## Information shown
+===+

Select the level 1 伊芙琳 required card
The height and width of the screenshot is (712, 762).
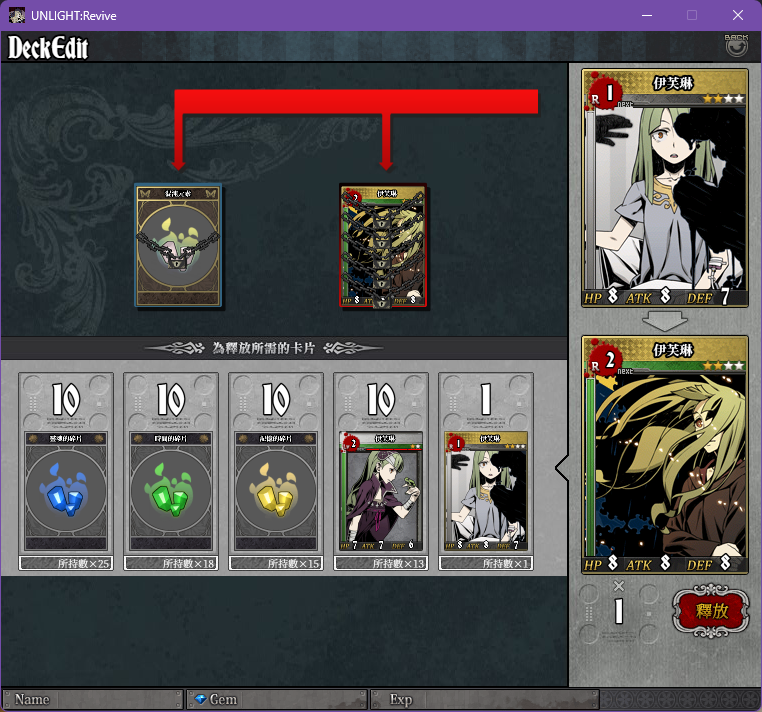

+===+

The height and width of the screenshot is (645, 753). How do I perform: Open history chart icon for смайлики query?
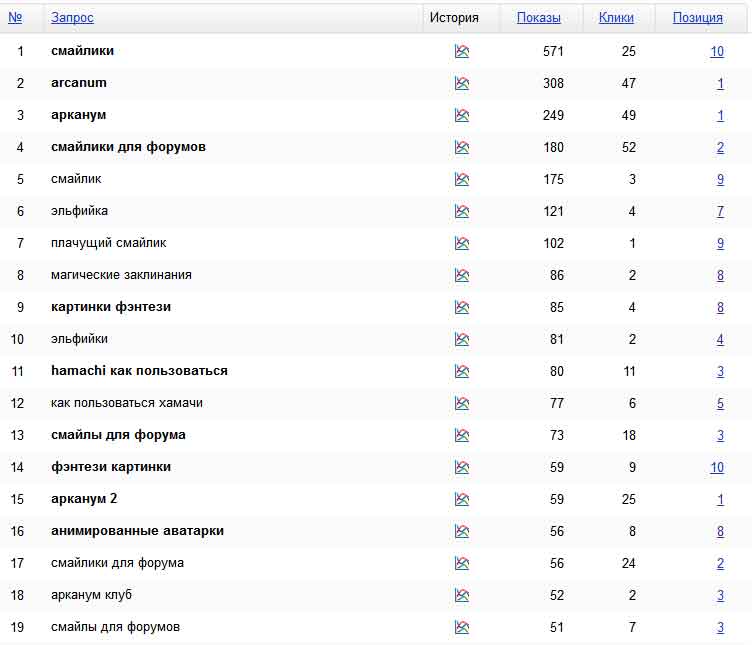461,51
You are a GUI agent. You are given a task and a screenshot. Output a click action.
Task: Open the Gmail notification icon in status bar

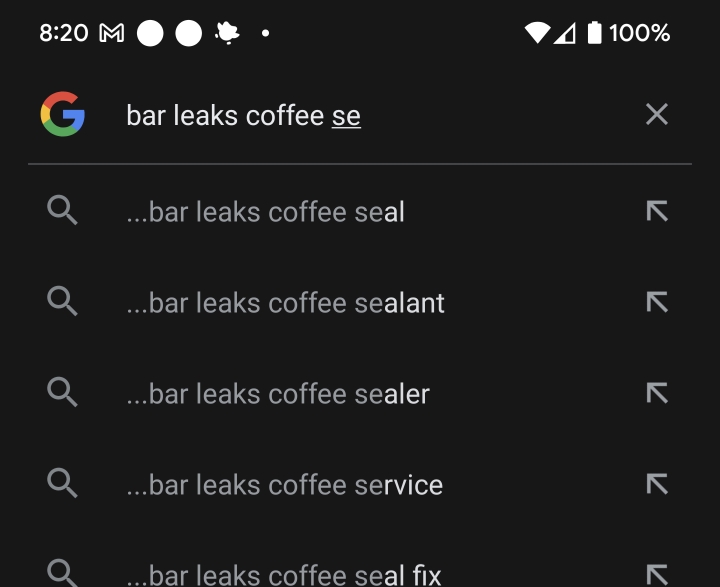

+===+

## What the exercise asks
Repeat, exactly as they stand above, the lines from the line with "You are a GUI" to the line with "Task: Open the", both lines included.

## Solution for this task
You are a GUI agent. You are given a task and a screenshot. Output a click action.
Task: Open the Gmail notification icon in status bar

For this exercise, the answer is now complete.